Aumentano anche a luglio le esportazioni di oro negli USA
Nel solo mese di luglio, la Confederazione ha esportato verso gli Stati Unti 54 tonnellate di oro per un valore complessivo pari a quasi 4,7 miliardi di franchi e un quantitativo approssimativamente cinque volte superiore rispetto all'anno scorso.
Secondo i dati dell’Ufficio federale della dogana e della sicurezza dei confini (UDSC), a luglio sono state esportate all’estero 139 tonnellate di oro per un valore stimato attorno ai 12 miliardi di franchi. Su base annua, si tratta di un aumento del 51%.
Se si considera unicamente il mercato a stelle e strisce, nel corso dei primi sei mesi dell’anno sono state esportate dalla Svizzera quasi 480 tonnellate per una somma complessiva di 40 miliardi. A titolo di confronto, nel primo semestre del 2024 si parlava di “solo” 26 tonnellate, mentre nella seconda metà dello stesso anno la domanda negli USA aveva già raggiunto le 127 tonnellate.
Non sorprende il fatto che il periodo di maggiore richiesta a Washington si sia registrato tra gennaio e marzo di quest’anno, quando le esportazioni verso gli Stati Uniti si aggiravano tra le 118 e le 219 tonnellate di oro al mese. Successivamente, la domanda è calata, raggiungendo in alcuni casi livelli piuttosto bassi. Il picco nei primi tre mesi dell’anno si spiega con l’insediamento del nuovo inquilino della Casa Bianca. Con l’arrivo del presidente Donald Trump infatti la domanda di oro negli USA è cresciuta vertiginosamente. E, come noto, prima di raggiungere la sua destinazione finale, il metallo prezioso fa tappa in Svizzera, dove hanno sede diverse tra le più importanti raffinerie al mondo.

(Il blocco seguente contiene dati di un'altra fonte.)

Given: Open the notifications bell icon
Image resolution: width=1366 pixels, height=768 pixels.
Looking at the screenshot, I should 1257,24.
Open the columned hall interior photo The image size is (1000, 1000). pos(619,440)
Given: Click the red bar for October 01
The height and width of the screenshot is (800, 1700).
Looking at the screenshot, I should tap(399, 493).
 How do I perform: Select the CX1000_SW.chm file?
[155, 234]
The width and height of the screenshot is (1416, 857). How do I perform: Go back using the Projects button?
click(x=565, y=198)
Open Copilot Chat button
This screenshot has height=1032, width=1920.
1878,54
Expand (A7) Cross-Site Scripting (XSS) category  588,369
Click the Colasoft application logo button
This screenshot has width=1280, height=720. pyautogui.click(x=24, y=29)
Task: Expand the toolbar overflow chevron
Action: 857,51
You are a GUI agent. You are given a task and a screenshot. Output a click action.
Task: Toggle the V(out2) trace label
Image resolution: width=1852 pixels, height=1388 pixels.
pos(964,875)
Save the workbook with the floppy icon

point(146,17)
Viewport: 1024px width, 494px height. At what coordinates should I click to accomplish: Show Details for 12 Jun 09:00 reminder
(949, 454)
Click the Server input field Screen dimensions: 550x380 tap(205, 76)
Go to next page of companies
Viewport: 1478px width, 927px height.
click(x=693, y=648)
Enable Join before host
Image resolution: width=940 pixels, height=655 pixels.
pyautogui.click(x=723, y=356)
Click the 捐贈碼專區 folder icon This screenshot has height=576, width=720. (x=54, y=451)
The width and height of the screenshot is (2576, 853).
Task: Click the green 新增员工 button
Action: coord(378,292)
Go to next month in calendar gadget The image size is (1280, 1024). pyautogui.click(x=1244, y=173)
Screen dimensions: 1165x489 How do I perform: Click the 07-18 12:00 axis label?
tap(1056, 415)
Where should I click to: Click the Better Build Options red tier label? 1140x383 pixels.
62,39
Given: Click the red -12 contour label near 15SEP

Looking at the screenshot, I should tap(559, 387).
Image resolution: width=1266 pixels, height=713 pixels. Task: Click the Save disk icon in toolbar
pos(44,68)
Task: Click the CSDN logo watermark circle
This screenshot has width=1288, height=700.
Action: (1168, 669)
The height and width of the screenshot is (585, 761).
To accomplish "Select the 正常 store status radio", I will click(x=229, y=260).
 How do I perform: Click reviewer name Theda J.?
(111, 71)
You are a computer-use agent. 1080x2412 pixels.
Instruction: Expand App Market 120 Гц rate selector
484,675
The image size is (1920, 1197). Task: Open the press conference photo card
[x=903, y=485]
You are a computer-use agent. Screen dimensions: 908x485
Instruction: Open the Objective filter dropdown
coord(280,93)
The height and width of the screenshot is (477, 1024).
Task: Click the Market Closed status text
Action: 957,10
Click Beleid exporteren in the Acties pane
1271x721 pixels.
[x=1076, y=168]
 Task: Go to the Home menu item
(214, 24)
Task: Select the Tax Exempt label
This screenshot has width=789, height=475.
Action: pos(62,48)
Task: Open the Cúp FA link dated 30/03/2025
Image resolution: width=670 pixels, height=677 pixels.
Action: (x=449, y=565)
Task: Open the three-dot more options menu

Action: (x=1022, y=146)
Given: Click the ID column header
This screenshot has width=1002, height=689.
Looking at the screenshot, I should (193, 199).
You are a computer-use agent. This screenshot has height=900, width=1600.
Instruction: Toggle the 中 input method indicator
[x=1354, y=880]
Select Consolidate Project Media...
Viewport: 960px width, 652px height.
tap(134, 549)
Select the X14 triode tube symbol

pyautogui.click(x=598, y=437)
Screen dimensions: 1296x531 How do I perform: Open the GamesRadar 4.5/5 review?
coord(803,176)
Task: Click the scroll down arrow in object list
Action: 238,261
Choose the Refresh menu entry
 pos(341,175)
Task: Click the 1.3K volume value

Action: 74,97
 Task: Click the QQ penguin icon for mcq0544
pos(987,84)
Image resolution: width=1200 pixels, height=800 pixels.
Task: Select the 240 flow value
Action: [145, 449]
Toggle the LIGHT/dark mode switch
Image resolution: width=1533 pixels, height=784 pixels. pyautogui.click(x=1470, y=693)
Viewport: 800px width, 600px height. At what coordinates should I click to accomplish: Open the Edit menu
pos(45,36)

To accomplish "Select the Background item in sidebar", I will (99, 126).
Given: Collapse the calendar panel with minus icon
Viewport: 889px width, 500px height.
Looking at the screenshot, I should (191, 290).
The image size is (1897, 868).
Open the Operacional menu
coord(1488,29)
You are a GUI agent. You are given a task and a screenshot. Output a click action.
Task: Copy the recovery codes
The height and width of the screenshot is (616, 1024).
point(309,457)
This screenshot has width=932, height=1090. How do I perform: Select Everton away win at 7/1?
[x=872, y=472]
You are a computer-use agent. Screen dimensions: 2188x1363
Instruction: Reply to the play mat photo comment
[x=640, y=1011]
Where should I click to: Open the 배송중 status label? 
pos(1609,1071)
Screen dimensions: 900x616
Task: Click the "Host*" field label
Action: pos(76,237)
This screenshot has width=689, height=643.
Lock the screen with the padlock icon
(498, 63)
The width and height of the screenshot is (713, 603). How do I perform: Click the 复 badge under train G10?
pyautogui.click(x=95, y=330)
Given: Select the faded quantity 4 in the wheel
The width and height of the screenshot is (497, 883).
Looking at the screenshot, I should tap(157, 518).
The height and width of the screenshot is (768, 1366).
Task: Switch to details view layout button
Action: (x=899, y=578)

Tuttavia, proprio questa evoluzione registrata negli scorsi mesi ha aumentato notevolmente il “gap” della bilancia commerciale tra Berna e Washington, spingendo il tycoon a imporre dazi del 39% sulle merci elvetiche, senza però applicare la nuova pesante aliquota sull’oro proveniente dalla Confederazione.
Commercio estero in calo
Il settimo mese dell’anno, se non si considera il solo oro, non è stato brillante per la Confederazione. Il commercio estero ha infatti subìto un nuovo rallentamento, con esportazioni e importazioni in calo rispettivamente del 2,7% e del 4,2% rispetto al mese precedente. Il settore chimico-farmaceutico ha inciso maggiormente sulla flessione, mentre l’orologeria ha registrato una crescita per il secondo mese consecutivo. Nonostante il calo generale, la bilancia commerciale ha comunque chiuso con un’eccedenza di 4,3 miliardi di franchi.
Le esportazioni verso gli Stati Uniti sono aumentate dell’1,1%, ma il dato resta incerto alla luce dei forti dazi imposti da Washington dal 1° agosto. Le esportazioni verso l’Europa e l’Asia sono diminuite, in particolare quelle verso la Cina (-10%). Sul fronte delle importazioni, si è registrato un calo da Europa e USA, mentre sono aumentate quelle dall’Asia (+5,2%).